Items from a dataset
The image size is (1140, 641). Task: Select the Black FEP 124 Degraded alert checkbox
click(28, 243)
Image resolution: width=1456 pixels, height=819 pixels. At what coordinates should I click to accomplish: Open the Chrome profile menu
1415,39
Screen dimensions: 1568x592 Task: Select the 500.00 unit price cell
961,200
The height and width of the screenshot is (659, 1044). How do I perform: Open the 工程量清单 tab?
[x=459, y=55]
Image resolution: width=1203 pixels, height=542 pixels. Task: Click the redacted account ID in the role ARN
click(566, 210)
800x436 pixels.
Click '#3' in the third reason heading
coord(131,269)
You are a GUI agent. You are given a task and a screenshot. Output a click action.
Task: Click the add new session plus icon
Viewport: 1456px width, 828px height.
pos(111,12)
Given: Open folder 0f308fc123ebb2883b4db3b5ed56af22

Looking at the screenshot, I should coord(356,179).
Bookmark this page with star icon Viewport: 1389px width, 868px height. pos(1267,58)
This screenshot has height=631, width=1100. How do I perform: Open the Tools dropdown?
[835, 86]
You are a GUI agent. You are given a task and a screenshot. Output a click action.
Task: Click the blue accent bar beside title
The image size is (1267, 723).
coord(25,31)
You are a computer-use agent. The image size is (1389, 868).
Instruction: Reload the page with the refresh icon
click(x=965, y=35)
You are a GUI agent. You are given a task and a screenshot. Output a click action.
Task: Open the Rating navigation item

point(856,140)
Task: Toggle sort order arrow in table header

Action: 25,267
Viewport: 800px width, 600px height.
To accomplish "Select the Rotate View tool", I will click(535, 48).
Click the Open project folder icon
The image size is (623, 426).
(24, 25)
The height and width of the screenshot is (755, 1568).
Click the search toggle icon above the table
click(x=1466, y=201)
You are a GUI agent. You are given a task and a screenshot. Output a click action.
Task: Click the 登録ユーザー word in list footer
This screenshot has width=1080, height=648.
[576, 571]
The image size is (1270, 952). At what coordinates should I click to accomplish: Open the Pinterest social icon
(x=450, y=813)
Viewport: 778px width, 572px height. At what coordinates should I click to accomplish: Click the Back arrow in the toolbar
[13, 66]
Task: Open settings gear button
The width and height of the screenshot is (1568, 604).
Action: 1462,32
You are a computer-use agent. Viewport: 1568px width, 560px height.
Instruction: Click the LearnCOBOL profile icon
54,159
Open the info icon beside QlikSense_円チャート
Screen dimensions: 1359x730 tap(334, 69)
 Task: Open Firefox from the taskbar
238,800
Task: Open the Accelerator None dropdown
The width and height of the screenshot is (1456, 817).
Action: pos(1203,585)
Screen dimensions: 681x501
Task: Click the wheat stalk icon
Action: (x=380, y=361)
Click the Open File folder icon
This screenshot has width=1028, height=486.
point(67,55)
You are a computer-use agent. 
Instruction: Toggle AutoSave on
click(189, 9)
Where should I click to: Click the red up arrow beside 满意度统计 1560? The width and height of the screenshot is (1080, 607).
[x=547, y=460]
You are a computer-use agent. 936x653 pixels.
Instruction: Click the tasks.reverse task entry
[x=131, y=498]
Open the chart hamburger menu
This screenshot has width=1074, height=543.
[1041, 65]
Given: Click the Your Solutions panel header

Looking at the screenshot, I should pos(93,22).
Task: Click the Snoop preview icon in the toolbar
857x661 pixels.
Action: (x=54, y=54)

> THE TASK
Can you output every line of the items above as a JSON list of strings, one string per line, with blank lines left out?

> SOLUTION FOR THIS PROBLEM
[
  "The image size is (1140, 641). Task: Select the Black FEP 124 Degraded alert checkbox",
  "click(28, 243)",
  "Image resolution: width=1456 pixels, height=819 pixels. At what coordinates should I click to accomplish: Open the Chrome profile menu",
  "1415,39",
  "Screen dimensions: 1568x592 Task: Select the 500.00 unit price cell",
  "961,200",
  "The height and width of the screenshot is (659, 1044). How do I perform: Open the 工程量清单 tab?",
  "[x=459, y=55]",
  "Image resolution: width=1203 pixels, height=542 pixels. Task: Click the redacted account ID in the role ARN",
  "click(566, 210)",
  "800x436 pixels.",
  "Click '#3' in the third reason heading",
  "coord(131,269)",
  "You are a GUI agent. You are given a task and a screenshot. Output a click action.",
  "Task: Click the add new session plus icon",
  "Viewport: 1456px width, 828px height.",
  "pos(111,12)",
  "Given: Open folder 0f308fc123ebb2883b4db3b5ed56af22",
  "Looking at the screenshot, I should coord(356,179).",
  "Bookmark this page with star icon Viewport: 1389px width, 868px height. pos(1267,58)",
  "This screenshot has height=631, width=1100. How do I perform: Open the Tools dropdown?",
  "[835, 86]",
  "You are a GUI agent. You are given a task and a screenshot. Output a click action.",
  "Task: Click the blue accent bar beside title",
  "The image size is (1267, 723).",
  "coord(25,31)",
  "You are a computer-use agent. The image size is (1389, 868).",
  "Instruction: Reload the page with the refresh icon",
  "click(x=965, y=35)",
  "You are a GUI agent. You are given a task and a screenshot. Output a click action.",
  "Task: Open the Rating navigation item",
  "point(856,140)",
  "Task: Toggle sort order arrow in table header",
  "Action: 25,267",
  "Viewport: 800px width, 600px height.",
  "To accomplish \"Select the Rotate View tool\", I will click(535, 48).",
  "Click the Open project folder icon",
  "The image size is (623, 426).",
  "(24, 25)",
  "The height and width of the screenshot is (755, 1568).",
  "Click the search toggle icon above the table",
  "click(x=1466, y=201)",
  "You are a GUI agent. You are given a task and a screenshot. Output a click action.",
  "Task: Click the 登録ユーザー word in list footer",
  "This screenshot has width=1080, height=648.",
  "[576, 571]",
  "The image size is (1270, 952). At what coordinates should I click to accomplish: Open the Pinterest social icon",
  "(x=450, y=813)",
  "Viewport: 778px width, 572px height. At what coordinates should I click to accomplish: Click the Back arrow in the toolbar",
  "[13, 66]",
  "Task: Open settings gear button",
  "The width and height of the screenshot is (1568, 604).",
  "Action: 1462,32",
  "You are a computer-use agent. Viewport: 1568px width, 560px height.",
  "Instruction: Click the LearnCOBOL profile icon",
  "54,159",
  "Open the info icon beside QlikSense_円チャート",
  "Screen dimensions: 1359x730 tap(334, 69)",
  " Task: Open Firefox from the taskbar",
  "238,800",
  "Task: Open the Accelerator None dropdown",
  "The width and height of the screenshot is (1456, 817).",
  "Action: pos(1203,585)",
  "Screen dimensions: 681x501",
  "Task: Click the wheat stalk icon",
  "Action: (x=380, y=361)",
  "Click the Open File folder icon",
  "This screenshot has width=1028, height=486.",
  "point(67,55)",
  "You are a computer-use agent. ",
  "Instruction: Toggle AutoSave on",
  "click(189, 9)",
  "Where should I click to: Click the red up arrow beside 满意度统计 1560? The width and height of the screenshot is (1080, 607).",
  "[x=547, y=460]",
  "You are a computer-use agent. 936x653 pixels.",
  "Instruction: Click the tasks.reverse task entry",
  "[x=131, y=498]",
  "Open the chart hamburger menu",
  "This screenshot has width=1074, height=543.",
  "[1041, 65]",
  "Given: Click the Your Solutions panel header",
  "Looking at the screenshot, I should pos(93,22).",
  "Task: Click the Snoop preview icon in the toolbar",
  "857x661 pixels.",
  "Action: (x=54, y=54)"
]